Fig 1 is with the camera adapter on and fig 2 is with the extension tube required to bring it back to were a standard crayford focuser would be were the eye piece would work. Note the difference in height, this is the inward focus you need for a DSLR.
OR... you can move the mirror up the tube...good for camera but you will still need an extension tube for your eye piece because you will have shortened focal lengh of your scope. That is the idea of the low profile unit (shorten the FL) based on a 1200mm FL
Hope this makes sense.
Cheers
Chris

bmitchell82
16-01-2009, 04:42 PM
Okay wize sages i would like your knowledge base brains trust why can a cannon 350d reach prime focus with the standard SW focuser and any other cam cant? im baffled!

CB
16-01-2009, 05:34 PM
OK lets start.
What is the aperture and focal lengh of your scope ?
Chris

Zuts
16-01-2009, 06:07 PM
The focussed image is formed on the CCD. The only variable is the chip distance. Any camera (or piece of wood) with a chip the same distance from the front of the camera will also come to focus.

Maybe you are right on the margin with the 350 D, so other cameras need more in/out focus. However any Canon camera should work.

Cheers
Paul

Surreal
17-01-2009, 04:45 PM
Thanks for everyone's help. I picked up a 8" dob from Bintel today! It was the last one on the floor, so i was offered a discount or some free stuff. It was going to be another 4 weeks till they get more stock in cause of chinese new year. Can't wait to get out there tonight and have a play around. I'M EXCITED!! :lol:

Not sure if I understand this camera to telescope thing yet. But i figured i probably want to try it out so i got the adapter for it. I guess i'll find out if I need the low profile crayford. It seems to have one end that twist out to allow an EP or something like that.

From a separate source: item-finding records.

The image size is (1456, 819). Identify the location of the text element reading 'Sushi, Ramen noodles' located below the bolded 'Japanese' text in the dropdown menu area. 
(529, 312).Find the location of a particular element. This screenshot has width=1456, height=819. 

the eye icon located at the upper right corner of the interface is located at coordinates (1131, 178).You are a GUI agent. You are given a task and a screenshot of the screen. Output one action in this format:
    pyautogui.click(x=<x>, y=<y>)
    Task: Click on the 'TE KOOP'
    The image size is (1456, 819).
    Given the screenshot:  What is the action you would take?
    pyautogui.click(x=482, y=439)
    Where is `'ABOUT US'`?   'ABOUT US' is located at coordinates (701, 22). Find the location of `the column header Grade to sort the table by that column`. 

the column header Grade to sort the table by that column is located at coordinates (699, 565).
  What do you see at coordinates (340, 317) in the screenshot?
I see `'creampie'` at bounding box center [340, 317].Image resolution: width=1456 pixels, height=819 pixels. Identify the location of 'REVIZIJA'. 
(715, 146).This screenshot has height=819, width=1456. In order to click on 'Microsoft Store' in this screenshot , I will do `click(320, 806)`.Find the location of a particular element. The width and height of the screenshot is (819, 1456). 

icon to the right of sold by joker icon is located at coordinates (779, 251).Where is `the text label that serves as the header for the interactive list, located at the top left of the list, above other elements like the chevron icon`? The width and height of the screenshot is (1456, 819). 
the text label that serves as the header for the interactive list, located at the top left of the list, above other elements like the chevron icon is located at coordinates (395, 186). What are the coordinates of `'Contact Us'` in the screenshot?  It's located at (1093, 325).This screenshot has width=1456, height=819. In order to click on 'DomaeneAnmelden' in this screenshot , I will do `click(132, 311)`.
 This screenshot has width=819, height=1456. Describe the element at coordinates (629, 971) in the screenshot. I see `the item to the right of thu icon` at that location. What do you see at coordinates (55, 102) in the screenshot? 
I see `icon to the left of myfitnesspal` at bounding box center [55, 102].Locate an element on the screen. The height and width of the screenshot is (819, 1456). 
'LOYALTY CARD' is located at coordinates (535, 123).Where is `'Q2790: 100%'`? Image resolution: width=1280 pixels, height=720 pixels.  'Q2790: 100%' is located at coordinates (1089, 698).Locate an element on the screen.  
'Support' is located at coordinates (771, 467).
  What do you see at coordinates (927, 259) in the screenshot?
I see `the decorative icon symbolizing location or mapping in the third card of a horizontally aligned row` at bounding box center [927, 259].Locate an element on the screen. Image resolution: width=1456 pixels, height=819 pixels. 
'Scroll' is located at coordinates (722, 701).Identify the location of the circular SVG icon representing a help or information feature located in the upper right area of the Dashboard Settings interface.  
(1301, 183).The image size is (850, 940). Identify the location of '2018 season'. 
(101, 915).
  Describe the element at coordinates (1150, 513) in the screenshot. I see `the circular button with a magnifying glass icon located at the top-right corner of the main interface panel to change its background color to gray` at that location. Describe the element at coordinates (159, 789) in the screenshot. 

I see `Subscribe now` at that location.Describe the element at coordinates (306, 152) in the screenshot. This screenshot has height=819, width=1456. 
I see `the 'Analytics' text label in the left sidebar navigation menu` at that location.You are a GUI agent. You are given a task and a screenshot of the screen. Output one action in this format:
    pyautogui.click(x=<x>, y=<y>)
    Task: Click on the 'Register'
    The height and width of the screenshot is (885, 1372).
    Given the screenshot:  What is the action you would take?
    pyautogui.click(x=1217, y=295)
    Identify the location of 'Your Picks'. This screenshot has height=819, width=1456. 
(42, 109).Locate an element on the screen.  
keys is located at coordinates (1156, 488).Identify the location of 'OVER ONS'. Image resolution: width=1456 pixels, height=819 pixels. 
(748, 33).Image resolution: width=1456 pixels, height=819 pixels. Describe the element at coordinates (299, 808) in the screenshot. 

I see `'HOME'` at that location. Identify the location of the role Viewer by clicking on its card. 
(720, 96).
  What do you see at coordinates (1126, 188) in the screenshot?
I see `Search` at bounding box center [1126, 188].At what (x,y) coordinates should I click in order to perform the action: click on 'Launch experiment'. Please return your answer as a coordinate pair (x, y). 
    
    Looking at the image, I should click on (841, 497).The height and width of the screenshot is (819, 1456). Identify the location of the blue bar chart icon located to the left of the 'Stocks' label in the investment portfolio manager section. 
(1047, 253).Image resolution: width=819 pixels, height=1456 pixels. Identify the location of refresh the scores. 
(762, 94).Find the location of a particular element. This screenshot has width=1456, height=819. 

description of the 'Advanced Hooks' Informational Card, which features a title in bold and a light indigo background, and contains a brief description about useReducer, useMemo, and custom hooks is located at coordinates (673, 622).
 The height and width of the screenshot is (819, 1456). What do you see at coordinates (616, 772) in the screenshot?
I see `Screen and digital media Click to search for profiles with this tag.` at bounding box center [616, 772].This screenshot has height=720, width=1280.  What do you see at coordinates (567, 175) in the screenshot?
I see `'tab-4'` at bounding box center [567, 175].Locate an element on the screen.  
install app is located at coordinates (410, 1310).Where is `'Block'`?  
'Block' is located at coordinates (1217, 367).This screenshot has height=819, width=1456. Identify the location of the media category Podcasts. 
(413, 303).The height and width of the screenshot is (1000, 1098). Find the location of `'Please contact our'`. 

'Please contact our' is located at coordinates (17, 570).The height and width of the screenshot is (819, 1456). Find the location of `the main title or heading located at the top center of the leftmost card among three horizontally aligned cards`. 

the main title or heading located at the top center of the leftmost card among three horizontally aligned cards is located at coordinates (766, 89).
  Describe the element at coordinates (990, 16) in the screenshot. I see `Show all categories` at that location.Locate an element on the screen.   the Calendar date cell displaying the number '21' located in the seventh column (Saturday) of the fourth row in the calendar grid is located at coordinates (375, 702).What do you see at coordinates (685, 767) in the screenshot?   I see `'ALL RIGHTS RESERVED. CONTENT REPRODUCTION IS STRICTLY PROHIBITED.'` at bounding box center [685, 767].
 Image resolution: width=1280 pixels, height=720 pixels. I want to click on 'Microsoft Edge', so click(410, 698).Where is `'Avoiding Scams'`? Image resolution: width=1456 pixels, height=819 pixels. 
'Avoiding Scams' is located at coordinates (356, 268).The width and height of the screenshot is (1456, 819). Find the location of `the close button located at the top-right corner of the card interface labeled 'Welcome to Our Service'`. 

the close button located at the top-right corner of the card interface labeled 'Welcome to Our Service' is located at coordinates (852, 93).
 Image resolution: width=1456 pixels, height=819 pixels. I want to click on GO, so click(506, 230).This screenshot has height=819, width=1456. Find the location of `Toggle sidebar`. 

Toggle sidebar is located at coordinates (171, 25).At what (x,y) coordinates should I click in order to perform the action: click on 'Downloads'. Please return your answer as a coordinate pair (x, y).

I'm trying to find all the links on how to collimate, and you know when you go to find something when you need it, you can't find it! If anyone can help me out with some good easy to follow links on collimating the dob, it would be much appreciated!

Surreal

Surreal
17-01-2009, 06:07 PM
Nevermind about the collimate, After a few moments screwing and unscrewing, I understand now! Let me see if this is right.

1. You first check the secondary mirror through the focuser to see that it's in the center, and at the correct angle facing the you as you look through.

2. Put in laser collimator. You get the laser to go to the center of the primary mirror by lossening all 3 screws, then tightening the one that closers to where the dot is. It is essentially a tighten two screws, and losen one to put the secondary mirror at the right angle so that the dot is at the centre.

3. You adjust the knobs at the bottom to have laser enter the collimator at the exact same spot using the same method as number step 2.

Did i understand that right?

Surreal

rmcpb
19-01-2009, 08:54 AM
That is your basic collimation and will work well if your laser collimator is collimated itself.